Toole, who listed the travel as being for a “private” purpose, clocked up 900 kilometres on the trip.
“This occurred almost six years ago but to the best of my recollection I ferried myself, and I was still working because there were fires occurring across the state,” he said.
Use of taxpayer-funded ministerial cars has become a lightning rod issue in Macquarie Street since the resignation of Jo Haylen as transport minister last month.
Haylen quit cabinet after revelations she used a ministerial driver for a Hunter Valley wine tour with her husband. She had previously sent a government driver on a 13-hour, 446-kilometre round-trip from Sydney to chauffeur her and a group of friends – including Housing Minister Rose Jackson – to a long lunch at a Hunter Valley winery on the Australia Day weekend.
The trips – as well as those taken by Saunders and Toole in the previous government – were within the rules for the use of ministerial drivers, but the controversy surrounding Haylen’s trips prompted NSW Premier Chris Minns to issue a ban on ministerial vehicles being used exclusively for private purposes.

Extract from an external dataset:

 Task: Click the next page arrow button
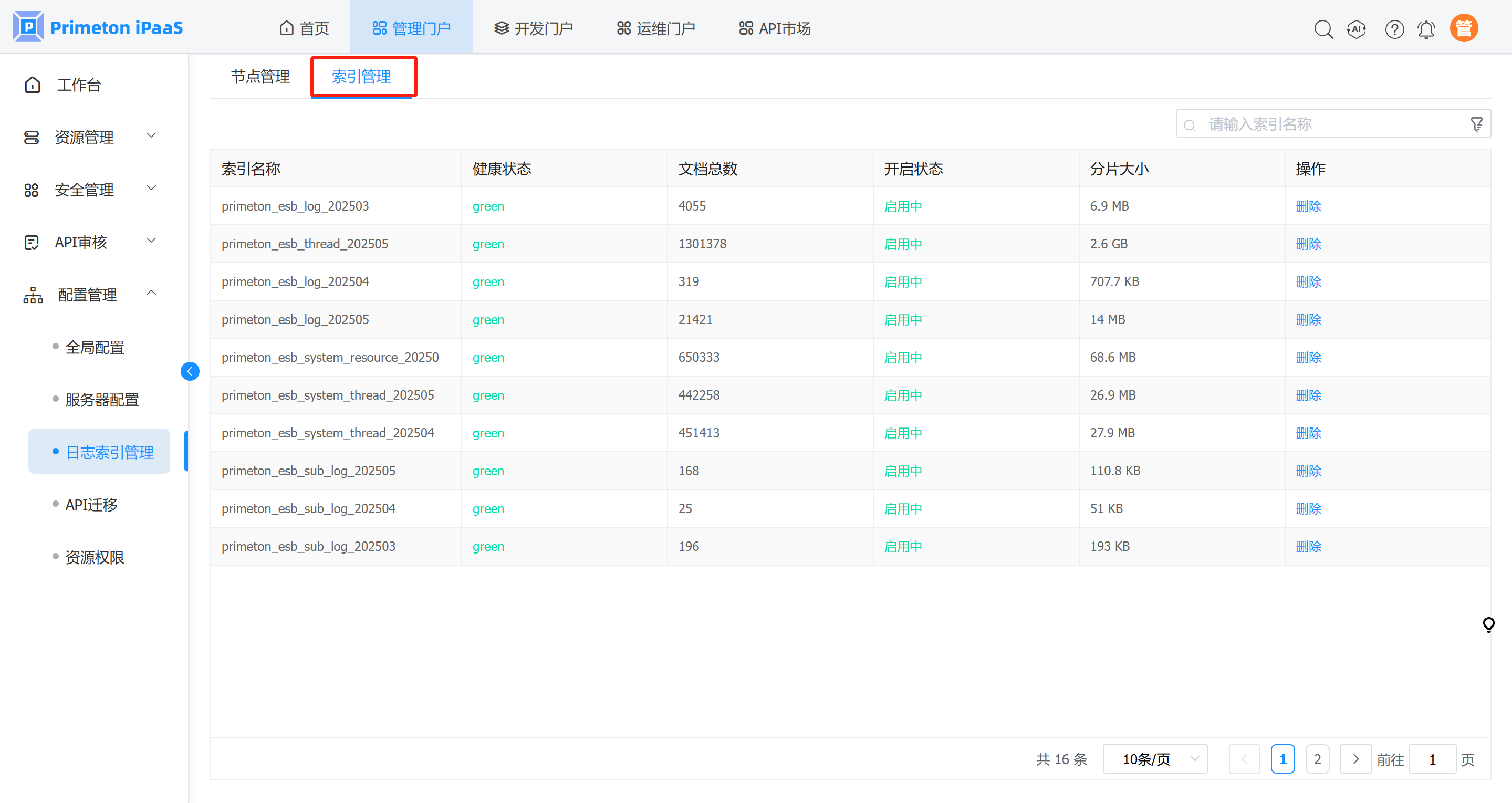point(1355,759)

The subsequent release of troves of logbooks via freedom of information laws shows the practice was commonplace. The logs have shown ministerial drivers have regularly been used to ferry NSW ministers to and from holidays including Thredbo and South West Rocks.
Logs released last week also showed Haylen used a taxpayer-funded chauffeur to take her to or from her Caves Beach holiday house on at least 14 separate occasions.